Based on computer information technology, we have developed and iteratively optimized a mobile intelligent cognitive training application that can be applied to different rehabilitation settings and put into hospitals, communities, homes, and nursing homes for effectiveness studies. This application not only has the advantage of self-adaptive adjustment of training difficulty but also can break through the limitation of time and space, extending cognitive rehabilitation from the hospital to different rehabilitation settings outside the hospital, which is conducive to the continuity of rehabilitation treatment for PSCI patients. Mobile Intelligent Cognitive Training (MICT) is a new type of cognitive intervention with a background in cognitive neuroscience and rehabilitation medicine. Notably, it adopts the information processing theory and provides online training with the help of an internet platform [15]. Based on the theory of cognitive reserve [16] and central nervous system plasticity [17], MICT intervention can activate the release of the patient’s original cognitive reserve or establish new neural circuits through repeated cognitive task stimulation, improve the efficiency of neural synapses, and promote the reconstruction of the cerebral cortex to improve cognitive impairment.
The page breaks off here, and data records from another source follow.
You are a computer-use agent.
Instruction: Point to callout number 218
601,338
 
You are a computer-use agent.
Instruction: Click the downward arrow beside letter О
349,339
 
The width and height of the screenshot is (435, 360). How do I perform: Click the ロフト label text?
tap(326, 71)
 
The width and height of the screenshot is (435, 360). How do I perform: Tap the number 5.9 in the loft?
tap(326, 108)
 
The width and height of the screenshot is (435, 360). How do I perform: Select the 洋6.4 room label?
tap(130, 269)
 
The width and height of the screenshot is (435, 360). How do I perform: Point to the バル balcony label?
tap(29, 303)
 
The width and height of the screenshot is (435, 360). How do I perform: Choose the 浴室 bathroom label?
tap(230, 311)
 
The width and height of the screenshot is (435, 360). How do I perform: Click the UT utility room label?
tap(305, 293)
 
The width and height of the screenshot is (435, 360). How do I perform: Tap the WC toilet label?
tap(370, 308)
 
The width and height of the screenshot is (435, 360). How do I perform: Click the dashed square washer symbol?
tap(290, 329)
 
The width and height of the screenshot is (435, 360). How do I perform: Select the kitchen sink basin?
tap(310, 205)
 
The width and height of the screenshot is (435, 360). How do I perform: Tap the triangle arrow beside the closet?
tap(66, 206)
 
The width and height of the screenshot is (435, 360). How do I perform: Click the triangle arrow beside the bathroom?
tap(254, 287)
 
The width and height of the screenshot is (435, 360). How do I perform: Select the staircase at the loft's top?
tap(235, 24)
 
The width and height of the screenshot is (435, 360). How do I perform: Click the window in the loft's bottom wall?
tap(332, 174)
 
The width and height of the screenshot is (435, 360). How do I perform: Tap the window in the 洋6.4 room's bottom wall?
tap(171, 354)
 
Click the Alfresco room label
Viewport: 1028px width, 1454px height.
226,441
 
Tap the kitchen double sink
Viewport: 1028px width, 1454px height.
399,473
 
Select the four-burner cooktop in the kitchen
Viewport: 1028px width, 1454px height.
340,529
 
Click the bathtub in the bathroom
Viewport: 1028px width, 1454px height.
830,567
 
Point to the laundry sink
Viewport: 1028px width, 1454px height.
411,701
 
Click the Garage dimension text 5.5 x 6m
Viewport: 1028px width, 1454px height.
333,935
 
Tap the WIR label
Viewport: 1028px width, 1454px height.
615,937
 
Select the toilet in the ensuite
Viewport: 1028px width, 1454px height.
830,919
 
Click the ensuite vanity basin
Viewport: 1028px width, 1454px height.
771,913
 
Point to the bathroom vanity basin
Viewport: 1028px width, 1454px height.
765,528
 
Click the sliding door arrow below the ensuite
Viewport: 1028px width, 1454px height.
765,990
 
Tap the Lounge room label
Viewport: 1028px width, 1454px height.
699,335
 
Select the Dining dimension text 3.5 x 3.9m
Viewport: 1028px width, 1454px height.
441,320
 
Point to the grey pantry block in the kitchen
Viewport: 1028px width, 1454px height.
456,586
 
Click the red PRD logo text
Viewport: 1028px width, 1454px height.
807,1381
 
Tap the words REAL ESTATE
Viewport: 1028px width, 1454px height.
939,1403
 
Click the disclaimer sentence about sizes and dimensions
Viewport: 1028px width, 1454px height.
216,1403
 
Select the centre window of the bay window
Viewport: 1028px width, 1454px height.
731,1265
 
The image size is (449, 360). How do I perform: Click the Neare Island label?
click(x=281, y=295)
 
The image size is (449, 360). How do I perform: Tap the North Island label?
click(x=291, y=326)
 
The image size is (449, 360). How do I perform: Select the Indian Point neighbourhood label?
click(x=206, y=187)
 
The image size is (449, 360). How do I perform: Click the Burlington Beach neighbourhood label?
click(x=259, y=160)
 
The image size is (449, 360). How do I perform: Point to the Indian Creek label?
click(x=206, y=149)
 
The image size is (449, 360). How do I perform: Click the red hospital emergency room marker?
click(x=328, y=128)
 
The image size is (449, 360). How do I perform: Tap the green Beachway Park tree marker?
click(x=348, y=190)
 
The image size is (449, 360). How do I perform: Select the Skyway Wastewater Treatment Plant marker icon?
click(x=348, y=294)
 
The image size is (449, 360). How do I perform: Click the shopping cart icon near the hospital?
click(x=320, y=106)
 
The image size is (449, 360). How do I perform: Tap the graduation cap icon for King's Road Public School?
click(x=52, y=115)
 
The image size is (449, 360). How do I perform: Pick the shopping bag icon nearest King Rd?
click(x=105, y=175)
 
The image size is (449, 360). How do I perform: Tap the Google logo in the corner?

The study aims to explore the short- and long-term effects of MICT intervention on PSCI and whether there are efficacy differences in cognitive interventions in different rehabilitation settings (hospital versus community versus home versus nursing home).
METHODS
Study design
This study was a multicenter, prospective, open-label, blinded endpoint, cluster-randomized controlled trial (RCT) in which all participants provided written informed consent. The study was approved by the Medical Ethics Committee of the China Rehabilitation Research Center (2020-082-1) and registered in the China Clinical Trials Registry Register (ChiCTR2000040598). The study adhered to the CONSORT guidelines for reporting randomized trials.
Participants
Participants with PSCI were recruited from four different rehabilitation settings: hospital, community, home, and nursing home between March 1, 2021, and December 1, 2023. The patients’ screening, randomization, allocation, and completion are shown in Fig. 1.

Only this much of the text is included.